======== EXCERPT TO READ ========
Ken was in the lead at this point, and I just remember being in survival mode, but Ken recalls feeling the whole bridge subtly shift at some point while they were walking across it.
Finally past the bergschrund, we both collapsed into the snow. We’d done it. We had solid snow between us and the columbia crest, about 500 vertical feet away. Navigating from the Wapowety cleaver to the summit had taken 4 hours, to travel 1300 vertical feet.

The summit

The most tired summit-selfie ever. 3:50 p.m., 18 hours after leaving the van. I don’t remember much from the summit.
The way down

Descending the DC route was incredibly smooth, just lengthy. The guides had created a re-route basically over to the Emmons, I assume to avoid some big crevasses on the upper Ingraham glacier, but the last thing we wanted to do on our way down was walk uphill towards the neighboring glacier and back.
Fortunately, as it was around 5pm, the whole glacier was in the shade, and the snow was hard, and we had no concerns about snow stability or rock fall, as we might have had, in the full heat of the sun earlier in the day. Somehow, we had managed to be so late that it was beneficial.
========
• [YOUR TASK] Continue the account of the mountain climb from its final sentence.
======== LISTING ========
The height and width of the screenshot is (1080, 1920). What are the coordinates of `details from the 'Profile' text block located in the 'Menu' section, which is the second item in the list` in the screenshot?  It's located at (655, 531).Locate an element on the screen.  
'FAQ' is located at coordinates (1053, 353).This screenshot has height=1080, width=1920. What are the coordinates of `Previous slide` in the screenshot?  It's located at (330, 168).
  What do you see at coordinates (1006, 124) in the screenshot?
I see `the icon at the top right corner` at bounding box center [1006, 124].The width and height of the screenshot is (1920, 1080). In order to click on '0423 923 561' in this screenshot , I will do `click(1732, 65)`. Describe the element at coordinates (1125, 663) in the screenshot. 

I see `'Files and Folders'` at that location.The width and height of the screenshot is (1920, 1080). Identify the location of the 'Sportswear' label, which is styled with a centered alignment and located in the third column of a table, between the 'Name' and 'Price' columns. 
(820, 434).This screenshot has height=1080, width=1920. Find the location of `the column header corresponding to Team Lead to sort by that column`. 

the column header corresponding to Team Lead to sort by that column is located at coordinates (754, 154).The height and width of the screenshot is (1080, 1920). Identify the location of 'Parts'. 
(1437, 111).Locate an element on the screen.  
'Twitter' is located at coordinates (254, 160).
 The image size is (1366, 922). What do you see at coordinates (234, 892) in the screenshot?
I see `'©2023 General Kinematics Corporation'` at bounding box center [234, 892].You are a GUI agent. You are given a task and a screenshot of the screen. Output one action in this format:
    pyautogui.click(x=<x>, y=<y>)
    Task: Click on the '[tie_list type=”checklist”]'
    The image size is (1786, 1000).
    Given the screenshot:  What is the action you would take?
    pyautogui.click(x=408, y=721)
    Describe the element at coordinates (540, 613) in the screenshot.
========
• [ANSWER TO THE PROBLEM]
The Disappointment Cleaver was completely baren of snow, which meant instead of getting to plunge step quickly down snow fields, we had to pick our way through the traversing rock paths. Fortunately, hiking down the rock and searching for the next little red flag was just the puzzle my brain needed to stay in flow state all the way down to Ingraham flats.
We pulled into Camp Muir around 8p.m. and I’m sure all the climbers we walked past were thinking “where the hell did these guys come from?”, or “you’re just coming back now?”
We re-grouped at Camp Muir and prepared for the hike back to Paradise in the fading light – the second dusk of our trip.
Leaving Camp Muir, I knew what we were in for (endless snow field, then endless hiking trail, then finally downhill pavement in mountain boots on legs too tired to shock absorb the impact). Ken unfortunately thought Camp Muir was “1 hour” from the parking lot and was in for a rude awakening.
Disappointment aside, the way back was peaceful. No one was out (at 10pm on a weekday, shocking), leaving the night air open to all sorts of hallucinations from our tired brains. “Do you hear that singing over there?” “Why are there faces drawn in the dirt?”
We opened our van door in the Paradise parking lot just before midnight and had the best night of sleep all summer. The next morning, we made blueberry pancakes and drove back “home” to the American Alpine Institute parking lot in Bellingham. Over the next 10 days, Ken would complete three Mt. Baker summits, and we would both work 9 of the following 10 days.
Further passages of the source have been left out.